Aim of the task: Return the records below word for word.

Collection entries
>>

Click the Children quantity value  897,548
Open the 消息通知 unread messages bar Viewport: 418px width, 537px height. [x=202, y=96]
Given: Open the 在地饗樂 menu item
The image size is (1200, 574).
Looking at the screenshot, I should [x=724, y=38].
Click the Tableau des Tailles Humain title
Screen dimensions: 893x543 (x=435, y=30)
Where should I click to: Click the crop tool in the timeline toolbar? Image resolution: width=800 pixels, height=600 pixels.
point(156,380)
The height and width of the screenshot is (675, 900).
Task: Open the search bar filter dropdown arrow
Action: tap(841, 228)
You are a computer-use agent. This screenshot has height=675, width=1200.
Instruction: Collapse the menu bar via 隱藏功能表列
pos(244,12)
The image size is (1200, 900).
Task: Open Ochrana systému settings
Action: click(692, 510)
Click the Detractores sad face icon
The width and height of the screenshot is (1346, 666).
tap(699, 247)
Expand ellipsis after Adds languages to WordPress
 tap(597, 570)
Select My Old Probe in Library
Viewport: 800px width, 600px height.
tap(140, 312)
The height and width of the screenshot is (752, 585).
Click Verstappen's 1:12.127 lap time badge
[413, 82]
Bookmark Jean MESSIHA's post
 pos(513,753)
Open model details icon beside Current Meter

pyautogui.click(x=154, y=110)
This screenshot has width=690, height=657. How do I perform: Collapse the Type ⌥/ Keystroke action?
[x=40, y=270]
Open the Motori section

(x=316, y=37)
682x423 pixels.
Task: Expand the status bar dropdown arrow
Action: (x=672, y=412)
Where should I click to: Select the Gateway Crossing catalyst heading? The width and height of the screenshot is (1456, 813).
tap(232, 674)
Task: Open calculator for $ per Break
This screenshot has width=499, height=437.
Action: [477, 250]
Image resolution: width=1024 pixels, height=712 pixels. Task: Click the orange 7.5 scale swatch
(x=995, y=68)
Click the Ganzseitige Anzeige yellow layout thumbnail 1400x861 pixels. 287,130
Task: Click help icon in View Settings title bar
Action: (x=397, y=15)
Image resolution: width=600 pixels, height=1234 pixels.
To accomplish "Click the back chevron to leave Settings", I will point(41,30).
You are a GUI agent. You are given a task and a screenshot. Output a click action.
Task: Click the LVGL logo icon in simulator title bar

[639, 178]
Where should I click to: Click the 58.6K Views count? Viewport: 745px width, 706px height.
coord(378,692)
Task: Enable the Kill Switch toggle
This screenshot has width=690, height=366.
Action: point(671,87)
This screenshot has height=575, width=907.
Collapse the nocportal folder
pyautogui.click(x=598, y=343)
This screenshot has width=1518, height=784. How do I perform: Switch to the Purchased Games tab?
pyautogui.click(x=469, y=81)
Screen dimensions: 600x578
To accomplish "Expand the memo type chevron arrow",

<<

Exercise result:
Click the Children quantity value  897,548
Open the 消息通知 unread messages bar Viewport: 418px width, 537px height. [x=202, y=96]
Given: Open the 在地饗樂 menu item
The image size is (1200, 574).
Looking at the screenshot, I should [x=724, y=38].
Click the Tableau des Tailles Humain title
Screen dimensions: 893x543 (x=435, y=30)
Where should I click to: Click the crop tool in the timeline toolbar? Image resolution: width=800 pixels, height=600 pixels.
point(156,380)
The height and width of the screenshot is (675, 900).
Task: Open the search bar filter dropdown arrow
Action: tap(841, 228)
You are a computer-use agent. This screenshot has height=675, width=1200.
Instruction: Collapse the menu bar via 隱藏功能表列
pos(244,12)
The image size is (1200, 900).
Task: Open Ochrana systému settings
Action: click(692, 510)
Click the Detractores sad face icon
The width and height of the screenshot is (1346, 666).
tap(699, 247)
Expand ellipsis after Adds languages to WordPress
 tap(597, 570)
Select My Old Probe in Library
Viewport: 800px width, 600px height.
tap(140, 312)
The height and width of the screenshot is (752, 585).
Click Verstappen's 1:12.127 lap time badge
[413, 82]
Bookmark Jean MESSIHA's post
 pos(513,753)
Open model details icon beside Current Meter

pyautogui.click(x=154, y=110)
This screenshot has width=690, height=657. How do I perform: Collapse the Type ⌥/ Keystroke action?
[x=40, y=270]
Open the Motori section

(x=316, y=37)
682x423 pixels.
Task: Expand the status bar dropdown arrow
Action: (x=672, y=412)
Where should I click to: Select the Gateway Crossing catalyst heading? The width and height of the screenshot is (1456, 813).
tap(232, 674)
Task: Open calculator for $ per Break
This screenshot has width=499, height=437.
Action: [477, 250]
Image resolution: width=1024 pixels, height=712 pixels. Task: Click the orange 7.5 scale swatch
(x=995, y=68)
Click the Ganzseitige Anzeige yellow layout thumbnail 1400x861 pixels. 287,130
Task: Click help icon in View Settings title bar
Action: (x=397, y=15)
Image resolution: width=600 pixels, height=1234 pixels.
To accomplish "Click the back chevron to leave Settings", I will point(41,30).
You are a GUI agent. You are given a task and a screenshot. Output a click action.
Task: Click the LVGL logo icon in simulator title bar

[639, 178]
Where should I click to: Click the 58.6K Views count? Viewport: 745px width, 706px height.
coord(378,692)
Task: Enable the Kill Switch toggle
This screenshot has width=690, height=366.
Action: point(671,87)
This screenshot has height=575, width=907.
Collapse the nocportal folder
pyautogui.click(x=598, y=343)
This screenshot has width=1518, height=784. How do I perform: Switch to the Purchased Games tab?
pyautogui.click(x=469, y=81)
Screen dimensions: 600x578
To accomplish "Expand the memo type chevron arrow",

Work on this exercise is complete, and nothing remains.